Everyone knows that Muslims fast from dawn till sunset, abstaining from all food and drinks, medical injections and smoking, and sexual relations. Muslims can often cite the Quranic verse that sets the start and end of fasting: “Until the white thread [ray of dawn] appears to you distinct from the black thread [of night]” (2:187).
Muslim astronomers soon determined that dawn (Fajr in the Arabic-Islamic terminology) corresponds to the sun and is about 18 degrees below the horizon — roughly 90 minutes before sunrise, though this interval of time varies during the year and with latitude. And they soon realised that in high-latitude regions of Earth (higher than 48.5 degrees, any place north of Paris, including all of the UK and Scandinavia, and most of Germany and Canada), “real” dawn does not occur in summer. One doesn’t even need astronomy for this, most people know of “white nights” in places like Saint Petersburg, where the sun barely sets in June and July, and the sky remains bright. And everyone knows that above the Arctic Circle (between 66.5 degrees and the North Pole) the Sun does not set or rise during certain periods of the year.
With the recent increase in Muslim populations in northern countries, and with the gradual shifting of Ramadan toward the summer, this problem has become an important and urgent one. In Geneva for example, where dawn does take place, the daily fasting time nowadays is 18.5 hours; in mid-latitude cities like Rome and New York, it exceeds 17 hours; in places like Stockholm, the fasting period is more than 20 hours, if one takes “dawn” to be 90 minutes before sunrise, real dawn not occurring.
This raises important issues. First, how does one determine the starting moment of fasting and the prayer times (the night prayer, Isha, having the same problem as Fajr, dawn) in such places? Second, fasting for such long periods of time, with so little time to rest (the night being so short), day after day for a whole month, raises health concerns. It is true that several categories of people are allowed to postpone the fasting (travellers; people with serious illnesses such as Type I diabetes; pregnant, breast-feeding and menstruating women), but in practice most of them do not take advantage of these permissions, not wanting to make up for those days when the family and community are not fasting. Consequently, people who must take medications at regular intervals (for hypertension, epilepsy for example) nonchalantly change their medication cycles without proper medical supervision or consultation. Studies of the effects of long-day fasting have not been systematic and large-sampled enough for conclusions to be drawn, but several studies have uncovered some negative effects; significant increases in peptic ulcer complications, acute pancreatitis and gastric dilatation, often referred to as the “Ramadan syndrome”, general physical fatigue and reduced cognitive ability, particularly affecting long-distance drivers and heavy machine operators. These studies, while not definitive or conclusive in any way, are still indicative of the negative health effects of long-period fasting, especially for certain groups of people (workers requiring sustained attention, patients needing regular medication and students taking long exams). I must hasten to add that for reasonable lengths of fasting and for people with no medical issues, fasting has been shown to be very beneficial.

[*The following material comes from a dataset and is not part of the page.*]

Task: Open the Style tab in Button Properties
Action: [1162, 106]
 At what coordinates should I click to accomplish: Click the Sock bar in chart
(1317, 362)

Islamic scholars have tended to insist that those who are capable of doing so should fast according to local times, even if periods become very long, because “reward is proportional to hardship”. But this tends to encourage people to force hardship upon themselves and to adopt careless behaviour with regard to medical conditions, not to mention the impossibility of implementing this in many high-latitude places, as I’ve explained.

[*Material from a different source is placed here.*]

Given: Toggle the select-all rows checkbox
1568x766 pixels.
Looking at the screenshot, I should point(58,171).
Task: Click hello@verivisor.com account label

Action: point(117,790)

A number of scholars in recent years have proposed solutions to this problem. The simplest one is to adopt the times of Makkah and Madinah. This was advocated, most prominently, by Shaikh Mustapha Zarqa in 1996 and more recently by Shaikh Ali Gomaa, the former grand mufti of Egypt. In the 1970s the Pakistani scholar Mohammad Hamidullah (who spent the second half of his life in France) proposed a maximum of 16 hours and a minimum of 8 hours for the lengths for the day and the night; anytime and anywhere the day/night exceeds or falls below those two limits, Muslims should fast either 16 or eight hours until the day when the fasting times again fall between eight and 16 hours. Another simple solution is to consider the prayer times at the latitude of 45 degrees, midway between the equator and the poles. Various other more complex solutions have been proposed, but they all have shortcomings, and none of them work at latitudes higher than 66.5 degrees, where the sun does not set or rise for some periods of the year.

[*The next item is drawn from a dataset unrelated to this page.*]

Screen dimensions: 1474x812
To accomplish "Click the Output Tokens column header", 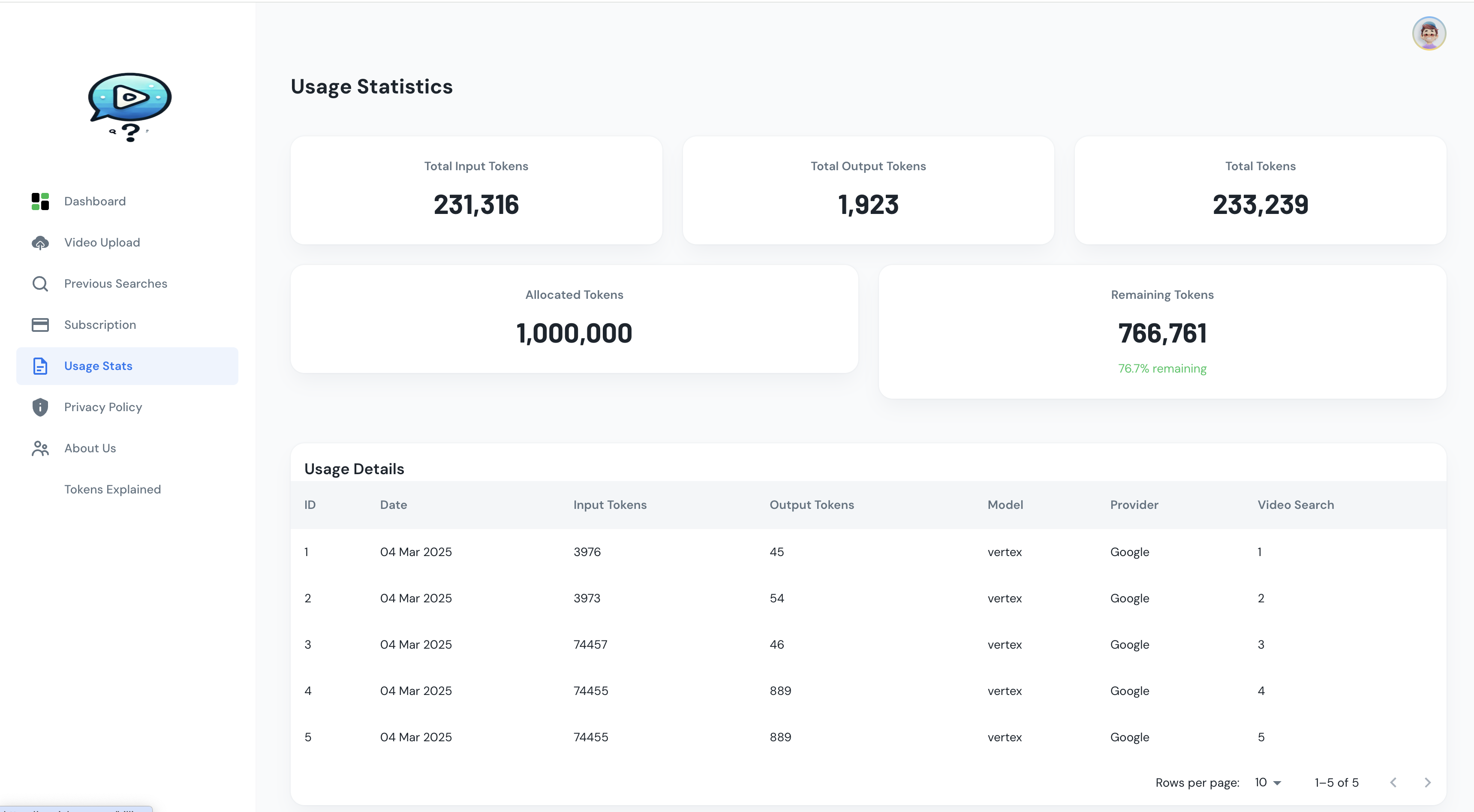I will point(812,505).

A few years ago, my collaborator Karim Meziane and I proposed a fully astronomical solution that works all the way to the North Pole. We proposed to define an “artificial horizon” in the sky and to recalculate all prayer and fasting times with respect to it. Not only did we obtain very reasonable fasting times (13-14 hours the whole year), they corresponded to the average length of the day in Makkah and Madinah.
Determining fasting times is another case where Islamic scholars need to take science, such as astronomy and medicine, fully into account. Today’s world is quite different from the old one, and the old rules cannot be applied literally everywhere and at all times. But smart solutions are available.